Cimetiere des Elephants

J’arrive pas à oublier, j’arrive pas à oublier, ce que ca fait d’être dans tes bras et ce que ca fait quand tu ne rentres pas, j’ai 11 ans je m’en fous, c’est anormal c’est dépressif, c’est mon putain d’Oedipe, j’arrive pas à m’y faire, je veux pas grandir, je veux régresser, redevenir petite dans mon jogging vieux rose compagnie de Californie, préparer ton café dans la cafetière de la cuisine, que tu m’emmènes me balader dans la BMW défoncée, y’avait que toi et moi, y’avait que nous, j’étais le centre de ta vie, tu pleurais quand je partais, rappelle toi, je voudrais que ca te hante, je voudrais que ca te tue, que les larmes rentrent de ton corps pour te rendre malade, je voudrais te voir encore pleurer quand j’emporte mes affaire dans la voiture de ma mère, je veux que tu souffres comme j’en chie pour ne pas t’oublier, cette douleur que j’entretiens pour te permettre d’exister.

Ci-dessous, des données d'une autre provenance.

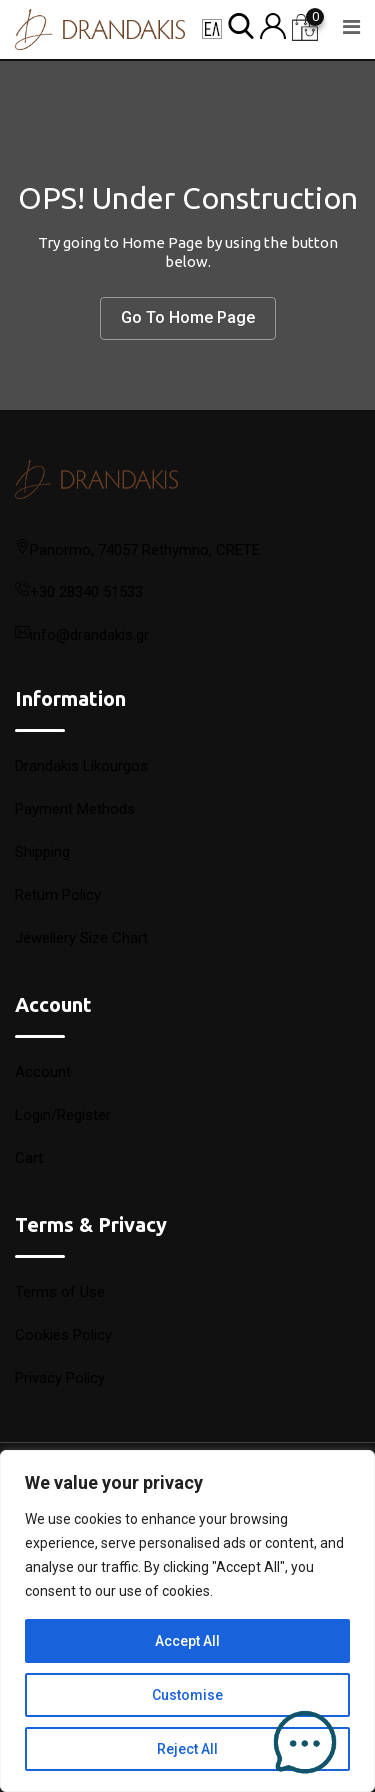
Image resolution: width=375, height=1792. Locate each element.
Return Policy (58, 895)
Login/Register (63, 1115)
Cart (29, 1158)
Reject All (187, 1749)
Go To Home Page (188, 317)
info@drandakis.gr (89, 635)
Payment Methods (75, 809)
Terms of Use (60, 1292)
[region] (187, 1621)
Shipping (42, 852)
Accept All (187, 1641)
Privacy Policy (60, 1378)
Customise (187, 1695)
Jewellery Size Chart (81, 938)
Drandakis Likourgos (81, 766)
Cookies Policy (63, 1335)
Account (43, 1072)
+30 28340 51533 (86, 592)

T’as ta place dans ma vie, je te porte dans mon corps, le poids de mon père mort, le poids de la crainte de te recroiser, au détour d’une rue, dans tes quartiers préférés, lire sur ton visage que tu as oublié qui j’étais, pour de bon effacés les souvenirs et ta paternité. J’aurai du m’en douter, ca commençait mal, je suis née un jour maudit, deuil national, j’avais pas les bonnes fées, y’a les photos pourtant, tu me portes près de ton coeur et ta bouche est posée sur mon crâne déformé, t’étais là quand je suis née, il parait même que t’as pleuré, est ce que déja tu t’en foutais, t’avais déja prévu de me quitter, de me laisser, de m’abandonner. J’en sais rien et quand je te demande de m’expliquer tu ne me réponds pas, tu te contentes de me répondre que je n’existe pas. J’arrive pas à t’en vouloir, j’arrive pas à comprendre, chaque jour je me demande, ce que tu fais comment tu vis, si tu es heureux et comment c’est ta vie, je cherche tes enfants à  chaque sortie d’école, je croise des visages qui me ressemblent et que je ne connais pas, je suis veuve de mon père, je suis une fille mère, je pousse mais tu refuses de sortir, j’ai ta tête bloquée entre les deux estomacs, je veux accoucher de toi, et puis t’abandonner, répéter une dernière fois le schéma pourri que je fais subir à ceux qui ont le tort de m’aimer, je les aime à la folie et je les laisse tomber, je ne sais pas aimer sur la durée, ce qu’il me faut c’est de l’intense, de la folie, du rêve, du fugace et de l’immédiat, parce que rien ne dure jamais, les gens refusent de crever et il faut les achever, coups de pieds dans le ventre pour les faire avorter, je suis la boule nauséabonde dont tu veux te débarrasser, je suis le fœtus sanguinolent retrouvé noyé, je suis l’accoucheuse et l’accouchée, ma maïeutique ne connait pas la logique, je suis tout à la fois et finalement je ne suis rien, je ne suis qu’une merde puante et asphaltée, accrochée au sol, refusant de décoller.